La Chine, où l’industrie est en plein boom, notamment dans des secteurs comme l’acier et l’aluminium, consomme beaucoup plus d’énergie que nombre de pays occidentaux où, avec l’affaiblissement de l’industrie lourde, la demande de pétrole vient davantage des consommateurs que des industriels.
La production industrielle chinoise ayant augmenté de 16,6 % au cours des douze mois à fin mai – pour une croissance globale du PIB aux alentours de 10 % –, son appétit de brut et autres produits liés à l’or noir devrait exploser. Or, d’après les statistiques, il n’en est rien.
La demande de pétrole a augmenté de seulement 3 % dans le même temps, à partir des calculs que l’on peut faire entre la production pétrolière et les importations. Même les économistes les plus conservateurs qui tablent sur une expansion de 7 % en rythme annuel auront besoin de voir se matérialiser un énorme rebond au second semestre pour que leurs prévisions se réalisent.
« Quelque chose ne va pas. Ou bien les chiffres de la demande pétrolière sont faux, ou les indicateurs économiques sont faux , résume Will Davie, économiste à la société de conseil Simmons and Co. Pour moi, ce sont les chiffres de la demande pétrolière
au premier et au deuxième trimestre qui sont sous-évalués. »

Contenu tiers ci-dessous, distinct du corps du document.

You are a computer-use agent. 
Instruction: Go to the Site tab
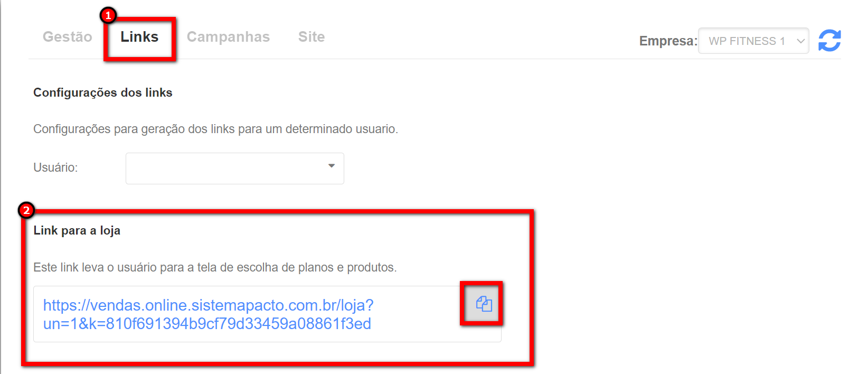tap(312, 36)

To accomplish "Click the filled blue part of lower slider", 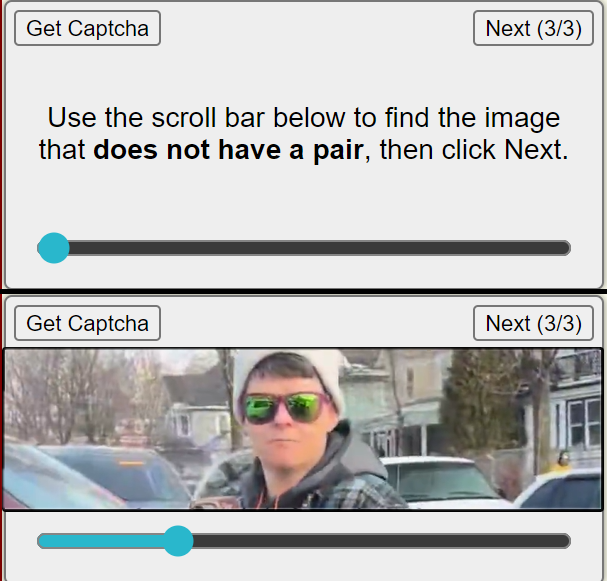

L’un des facteurs importants qui cache la demande est la limitation des prix de détail par les autorités. Ainsi, les prix à la pompe du diesel et de l’essence ont augmenté de 8 % depuis août dernier, alors que les cours du pétrole brut ont bondi d’un tiers dans le même temps. On a pu faire état de pénuries isolées et de files d’attente dans le sud du pays où, en raison de la réticence des raffineurs à vendre à perte, les commerçants indépendants ont du mal à approvisionner leurs rayons.
« Mettons que la politique des prix ne crée pas de pénuries, mais elle rend à tout le moins le diesel plus difficile à obtenir. Cela crée des files d’attente », estime Jeff Brown, qui étudie la demande pour l’Agence internationale de l’énergie.
Le gouvernement chinois a mis en place cette politique des prix parce qu’il craint que des tarifs élevés des produits énergétiques ne déclenche un phénomène d’inflation qui, à son tour, susciterait des mouvements sociaux. Mais si les pénuries devaient s’étendre, le gouvernement pourrait être contraint d’aligner les prix sur ceux des marchés mondiaux, ce qui permettrait à la demande contenue de s’exprimer.
« Le marché anticipe une hausse de 10 % de la demande au second semestre (...) Or, cela est impossible, sauf à ce que les prix de détail augmentent nettement plus », estime Deborah White chez SG Commodities.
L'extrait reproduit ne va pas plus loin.